▸ Records for this exercise
=== Section Start ===
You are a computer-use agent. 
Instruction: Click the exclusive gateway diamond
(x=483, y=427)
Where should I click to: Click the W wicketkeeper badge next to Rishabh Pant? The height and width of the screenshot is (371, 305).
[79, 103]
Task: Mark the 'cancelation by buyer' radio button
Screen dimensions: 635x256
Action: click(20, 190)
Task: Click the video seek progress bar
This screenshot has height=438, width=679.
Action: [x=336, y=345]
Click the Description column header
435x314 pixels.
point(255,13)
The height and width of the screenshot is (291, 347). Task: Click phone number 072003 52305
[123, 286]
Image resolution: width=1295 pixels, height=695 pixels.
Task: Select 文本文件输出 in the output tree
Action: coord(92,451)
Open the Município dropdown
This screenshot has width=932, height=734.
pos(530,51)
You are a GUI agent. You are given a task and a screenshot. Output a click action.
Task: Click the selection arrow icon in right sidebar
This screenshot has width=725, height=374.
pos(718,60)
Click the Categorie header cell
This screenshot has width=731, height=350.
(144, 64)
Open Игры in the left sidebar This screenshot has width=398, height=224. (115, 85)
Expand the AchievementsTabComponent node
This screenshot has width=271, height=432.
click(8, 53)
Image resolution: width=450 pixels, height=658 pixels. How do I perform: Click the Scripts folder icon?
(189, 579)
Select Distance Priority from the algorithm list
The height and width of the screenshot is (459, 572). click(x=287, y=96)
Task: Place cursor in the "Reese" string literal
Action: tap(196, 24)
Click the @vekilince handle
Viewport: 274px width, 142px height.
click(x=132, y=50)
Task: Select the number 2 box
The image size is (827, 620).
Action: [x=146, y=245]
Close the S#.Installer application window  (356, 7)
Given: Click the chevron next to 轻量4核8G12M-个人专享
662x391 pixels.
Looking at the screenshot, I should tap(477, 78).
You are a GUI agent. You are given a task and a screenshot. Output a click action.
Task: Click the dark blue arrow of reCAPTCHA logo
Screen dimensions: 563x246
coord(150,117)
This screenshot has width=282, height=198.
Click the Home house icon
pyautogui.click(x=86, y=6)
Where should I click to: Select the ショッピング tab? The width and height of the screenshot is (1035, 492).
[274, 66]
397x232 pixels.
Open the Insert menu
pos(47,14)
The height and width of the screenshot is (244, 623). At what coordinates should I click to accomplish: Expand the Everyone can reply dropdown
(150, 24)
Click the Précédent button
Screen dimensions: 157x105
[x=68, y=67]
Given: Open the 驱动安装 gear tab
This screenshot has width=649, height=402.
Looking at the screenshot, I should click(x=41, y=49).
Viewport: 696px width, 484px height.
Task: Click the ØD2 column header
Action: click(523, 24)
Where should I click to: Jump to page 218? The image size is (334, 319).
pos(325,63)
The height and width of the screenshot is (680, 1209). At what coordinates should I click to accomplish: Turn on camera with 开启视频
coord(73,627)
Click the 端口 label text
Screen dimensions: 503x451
=== Section End ===
▸ Work to be completed
Each line in the material above should be repeated exactly.

▸ Your solution
You are a computer-use agent. 
Instruction: Click the exclusive gateway diamond
(x=483, y=427)
Where should I click to: Click the W wicketkeeper badge next to Rishabh Pant? The height and width of the screenshot is (371, 305).
[79, 103]
Task: Mark the 'cancelation by buyer' radio button
Screen dimensions: 635x256
Action: click(20, 190)
Task: Click the video seek progress bar
This screenshot has height=438, width=679.
Action: [x=336, y=345]
Click the Description column header
435x314 pixels.
point(255,13)
The height and width of the screenshot is (291, 347). Task: Click phone number 072003 52305
[123, 286]
Image resolution: width=1295 pixels, height=695 pixels.
Task: Select 文本文件输出 in the output tree
Action: coord(92,451)
Open the Município dropdown
This screenshot has width=932, height=734.
pos(530,51)
You are a GUI agent. You are given a task and a screenshot. Output a click action.
Task: Click the selection arrow icon in right sidebar
This screenshot has width=725, height=374.
pos(718,60)
Click the Categorie header cell
This screenshot has width=731, height=350.
(144, 64)
Open Игры in the left sidebar This screenshot has width=398, height=224. (115, 85)
Expand the AchievementsTabComponent node
This screenshot has width=271, height=432.
click(8, 53)
Image resolution: width=450 pixels, height=658 pixels. How do I perform: Click the Scripts folder icon?
(189, 579)
Select Distance Priority from the algorithm list
The height and width of the screenshot is (459, 572). click(x=287, y=96)
Task: Place cursor in the "Reese" string literal
Action: tap(196, 24)
Click the @vekilince handle
Viewport: 274px width, 142px height.
click(x=132, y=50)
Task: Select the number 2 box
The image size is (827, 620).
Action: [x=146, y=245]
Close the S#.Installer application window  (356, 7)
Given: Click the chevron next to 轻量4核8G12M-个人专享
662x391 pixels.
Looking at the screenshot, I should tap(477, 78).
You are a GUI agent. You are given a task and a screenshot. Output a click action.
Task: Click the dark blue arrow of reCAPTCHA logo
Screen dimensions: 563x246
coord(150,117)
This screenshot has width=282, height=198.
Click the Home house icon
pyautogui.click(x=86, y=6)
Where should I click to: Select the ショッピング tab? The width and height of the screenshot is (1035, 492).
[274, 66]
397x232 pixels.
Open the Insert menu
pos(47,14)
The height and width of the screenshot is (244, 623). At what coordinates should I click to accomplish: Expand the Everyone can reply dropdown
(150, 24)
Click the Précédent button
Screen dimensions: 157x105
[x=68, y=67]
Given: Open the 驱动安装 gear tab
This screenshot has width=649, height=402.
Looking at the screenshot, I should click(x=41, y=49).
Viewport: 696px width, 484px height.
Task: Click the ØD2 column header
Action: click(523, 24)
Where should I click to: Jump to page 218? The image size is (334, 319).
pos(325,63)
The height and width of the screenshot is (680, 1209). At what coordinates should I click to accomplish: Turn on camera with 开启视频
coord(73,627)
Click the 端口 label text
Screen dimensions: 503x451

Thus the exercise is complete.